According to plans by Grimshaw Architects, designers of the project, the concrete-covered area underneath the roof of the proposed amphitheater, could accommodate an ice skating rink, skate park or other similar type feature when removable concert seating is cleared and shows are not being produced.

This week, however, the Parks Department confirmed that the hefty $64 million price tag for the borough president’s dream amphitheater does not cover the cost of building any of those potential recreational uses.

Critics of the plan, and even members of Community Board 13, have long complained that they do not fully understand many of the particulars associated with the amphitheater’s construction.

“They are going to turn operation of the amphitheater over to a private promoter, such as Live Nation, which will charge people for events,” amphitheater critic Ida Sanoff complained. “This is what we have been saying from the very beginning: people will have to pay for most recreational uses. You’re going to have to buy a ticket.”

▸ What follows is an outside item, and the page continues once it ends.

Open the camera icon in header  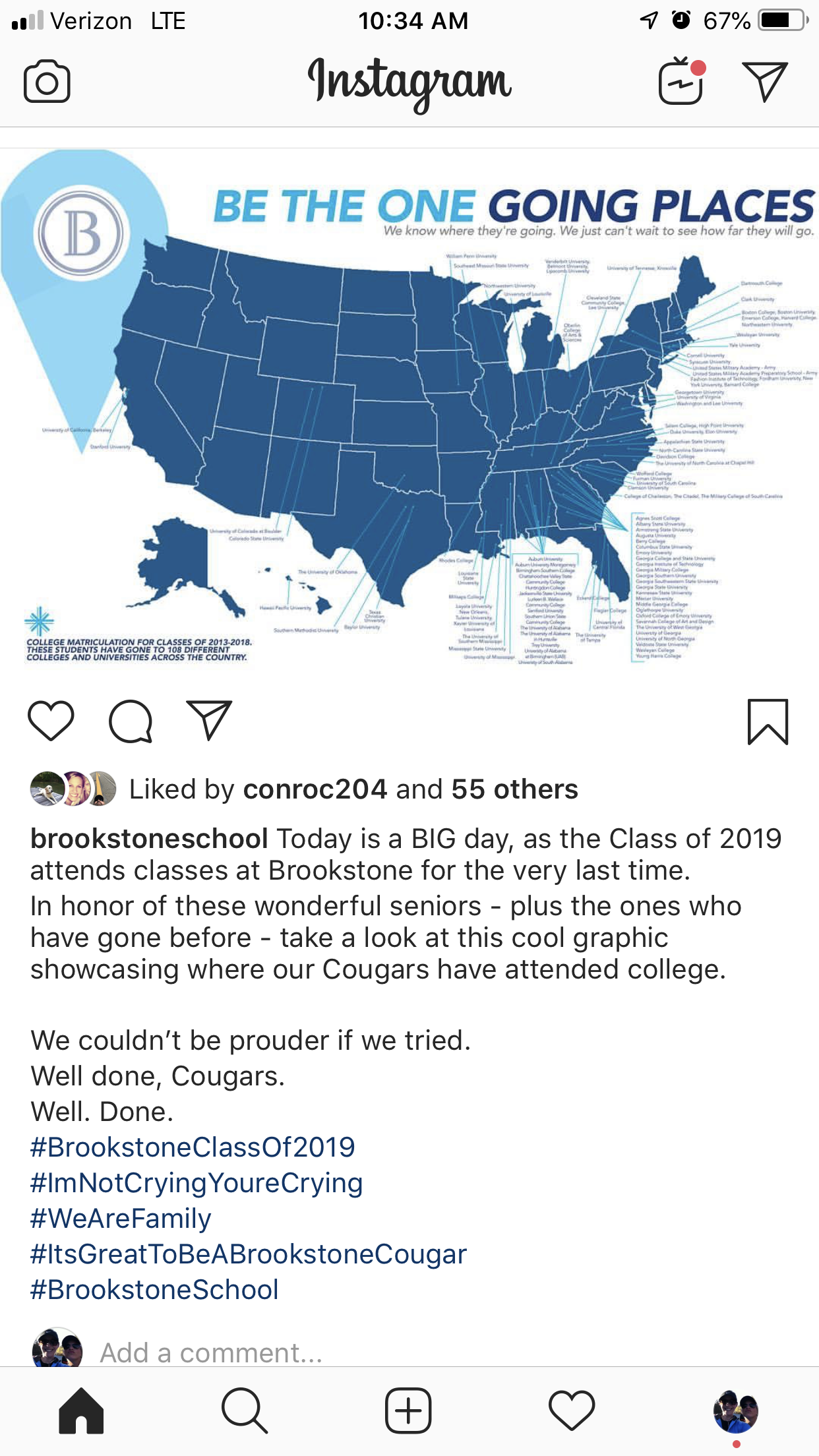(47, 82)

The Parks Department says that many recreational options are being considered in conjunction with the amphitheater’s construction, but that it is still “too premature to speculate” on what forms those activities might actually take.

“Those things will be decided in the same way that all activities in parks are decided,” Borough Hall Communications Director Laura Sinagra said. “It is a city park and will remain one, managed by the NYC Parks Department.”

A required Environmental Assessment of the project has yet to be released. The Design Commission must also sign off on the project — but has not yet done so.

The Parks Department has already determined that the construction of the amphitheater will not be subjected to the Uniform Land Use Review Procedure [ULURP]. Programming for the new concert venue, however, could still trigger ULURP action.

Markowitz is allocating money from his capital expense budget to get the “Coney Island Center” built.

Borough Hall has traditionally used capital money to help fund things like school labs, playgrounds and art spaces.

The Mayor’s Office is allocating $10 million to the controversial project.

“The plans for Asser Levy Park will result in an enhanced, revitalized park and the new amphitheater will be a valuable part of that,” spokesperson Andrew Brent said.

Asser Levy Seaside Park’s existing bandshell currently plays host to popular summertime concerts two months out of the year in July and August.

Should the amphitheater be built, planners envision the concert season beginning in May and running throughout the summer.

It’s questionable, during that time, to what extent the public will have access to any recreational activities underneath the amphitheater’s roof.

While Borough Hall touts the flexibility of proposed concert seating, officials concede that the frequency to which those chairs might be cleared after shows to allow for recreational use has yet to be determined.

Similarly, Grimshaw renderings reflect no recreational use underneath the amphitheater’s roof from May to August.

“The projected costs have already doubled in two years and are only going to rise tremendously,” NYC Park Advocates President Geoffrey Croft warned. “These funds need to be spent fixing up the park instead of on this boondoggle.”